Bouncer attack 'clear picture of guilt'
Two Crown bouncers found guilty of attacking a couple enjoying a night out at the casino have today been fined a total of A$14,000 (NZ$16,400).
Justice Lex Lasry said the bouncers, Quoc Hai Tran, 35, and Jacques Tony Fucile, 31, had acted out of character when assaulting the couple.
The judge recorded convictions against both men, meaning they were likely to be banned from working in the security industry for 10 years.
The casino's closed circuit television footage of the incident proved to be the key prosecution evidence in the case against Tran and Fucile.
A Supreme Court jury found Tran guilty of assault, intentionally causing injury and false imprisonment, and Fucile guilty of intentionally causing injury and false imprisonment.
A third bouncer, Nicholas Vladmir Levchenko , 27, found guilty of false imprisonment was fined A$2000 without conviction.
Mother of four Olivia Ferguson, her partner, Mathew Anderson, and Anthony Dunning went to the casino on Sunday night, July 3, 2011, after a day at the football before Dunning came to the attention of security staff about 10.30pm when he appeared to be drunk and was asked to leave.
As he was being escorted outside, Dunning, who later died from cardiac arrest, bumped into his two friends and the situation escalated.
Ferguson slapped Tran across the face believing he said something derogatory about her friend to another bouncer. This bouncer was found not guilty in November last year of the manslaughter of Dunning after he was brought forcibly to the ground and restrained.
Tran was angry at being slapped and threw Ferguson violently to the ground.
Justice Lasry said Tran's reaction to being slapped had been "extraordinary" given he was surrounded by six other bouncers at the time.
The level of threat posed by Ferguson was non-existent.
Ferguson was pinned to the ground before being escorted outside.
Justice Lasry said CCTV footage of the incident showed the pain on Ferguson's face as she was placed in a horizontal hold where the forearms are held parallel to the ground and the wrists bent up and backwards towards the chest.

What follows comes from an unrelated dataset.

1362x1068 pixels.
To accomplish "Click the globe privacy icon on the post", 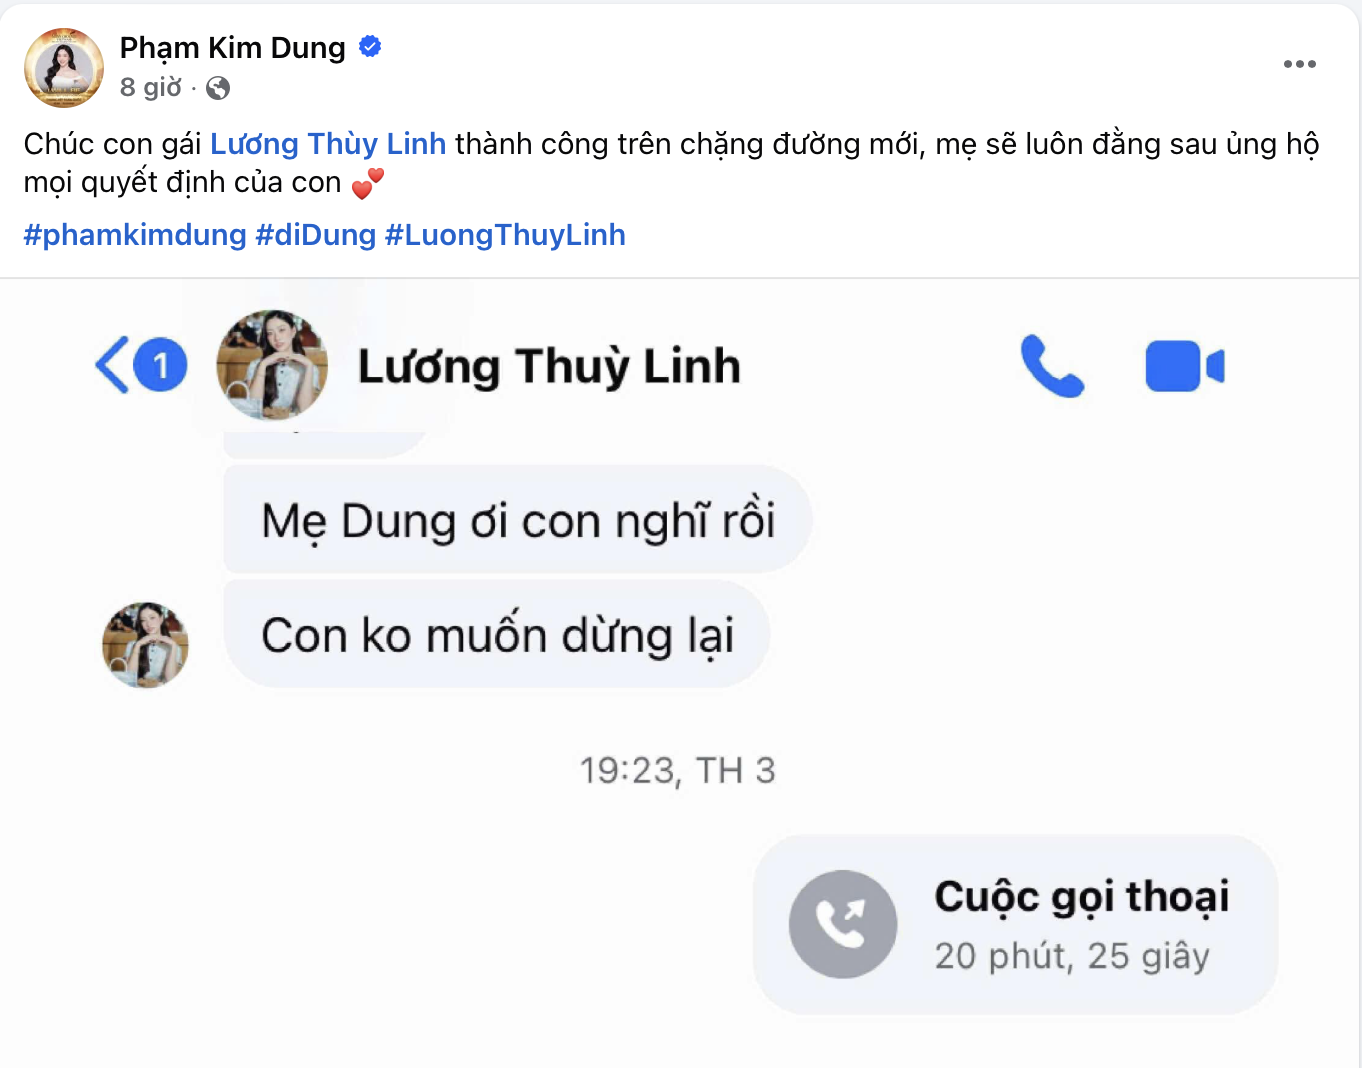I will pyautogui.click(x=219, y=88).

The judge said he was satisfied Ferguson would have been crying out in pain and Tran's failure to intervene showed his intention that she suffer pain.
Anderson was also thrown to the floor by Fucile and Levchenko and forcibly turned on to his stomach. He suffered a broken nose and broken elbow before being restrained and taken outside.
Justice Lasry said the offending by the bouncers was at the lower end of the scale because the injuries suffered by Anderson and Ferguson were minor. But this did not mean what they did was not serious.
The judge said Tran and Fucile no doubt now understood the consequences of their actions and had learned a "salutary lesson".
He fined Tran a total of A$8000, Fucile A$6000 and Levchenko A$2000.
In his closing address to the jury, prosecutor Andrew Tinney, SC, said the CCTV footage had exposed the actions of the three men to the harsh light of reality.
"There is something very powerful about the images, the pictures of what was actually done to those people by the men in the dock," Tinney said.
"We would suggest the footage paints a very, very damning picture for the three accused, a very clear picture of their guilt."
The bouncers' barristers, believed to have been paid by Crown, had claimed they were dealing with a threatening situation and acted in self defence.
"Self-defence is not about violence dressed up as defence," Tinney told the jury.
"Security officers don't have any additional rights. There's no lower standard that governs their behaviour and their responses. They have to abide by the law and that law, members of the jury, is the law of the State of Victoria, not the law of Crown Casino."